EXERCISE DESCRIPTION |
Using the entries below, output exactly the line containing "Where should I" and all lines that follow it to the end.

[Records from a dataset]
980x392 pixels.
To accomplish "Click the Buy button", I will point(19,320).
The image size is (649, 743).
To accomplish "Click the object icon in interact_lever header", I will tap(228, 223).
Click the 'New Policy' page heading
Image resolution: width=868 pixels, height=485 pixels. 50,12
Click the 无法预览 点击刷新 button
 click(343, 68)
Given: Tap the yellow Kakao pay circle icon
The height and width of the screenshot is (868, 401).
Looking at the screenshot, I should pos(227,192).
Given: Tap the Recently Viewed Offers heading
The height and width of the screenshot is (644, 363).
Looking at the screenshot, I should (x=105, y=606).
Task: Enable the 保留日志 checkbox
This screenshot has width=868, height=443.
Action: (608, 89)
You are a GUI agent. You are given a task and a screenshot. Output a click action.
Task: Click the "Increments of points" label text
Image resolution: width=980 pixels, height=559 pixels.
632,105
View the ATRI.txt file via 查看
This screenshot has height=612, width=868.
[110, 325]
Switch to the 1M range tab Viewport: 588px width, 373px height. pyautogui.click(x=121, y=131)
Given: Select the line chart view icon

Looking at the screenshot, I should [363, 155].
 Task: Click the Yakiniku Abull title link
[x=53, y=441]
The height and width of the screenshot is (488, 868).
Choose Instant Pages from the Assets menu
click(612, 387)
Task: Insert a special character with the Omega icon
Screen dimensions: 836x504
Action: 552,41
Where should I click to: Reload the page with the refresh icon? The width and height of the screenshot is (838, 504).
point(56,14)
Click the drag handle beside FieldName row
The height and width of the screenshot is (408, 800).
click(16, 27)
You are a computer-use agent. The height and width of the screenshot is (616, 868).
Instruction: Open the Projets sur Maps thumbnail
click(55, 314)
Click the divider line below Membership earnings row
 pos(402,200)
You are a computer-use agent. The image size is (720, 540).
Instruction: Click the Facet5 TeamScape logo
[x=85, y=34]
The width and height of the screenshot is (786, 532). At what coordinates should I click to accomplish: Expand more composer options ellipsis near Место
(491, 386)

RESPONSE |
Where should I click to: Reload the page with the refresh icon? The width and height of the screenshot is (838, 504).
point(56,14)
Click the drag handle beside FieldName row
The height and width of the screenshot is (408, 800).
click(16, 27)
You are a computer-use agent. The height and width of the screenshot is (616, 868).
Instruction: Open the Projets sur Maps thumbnail
click(55, 314)
Click the divider line below Membership earnings row
 pos(402,200)
You are a computer-use agent. The image size is (720, 540).
Instruction: Click the Facet5 TeamScape logo
[x=85, y=34]
The width and height of the screenshot is (786, 532). At what coordinates should I click to accomplish: Expand more composer options ellipsis near Место
(491, 386)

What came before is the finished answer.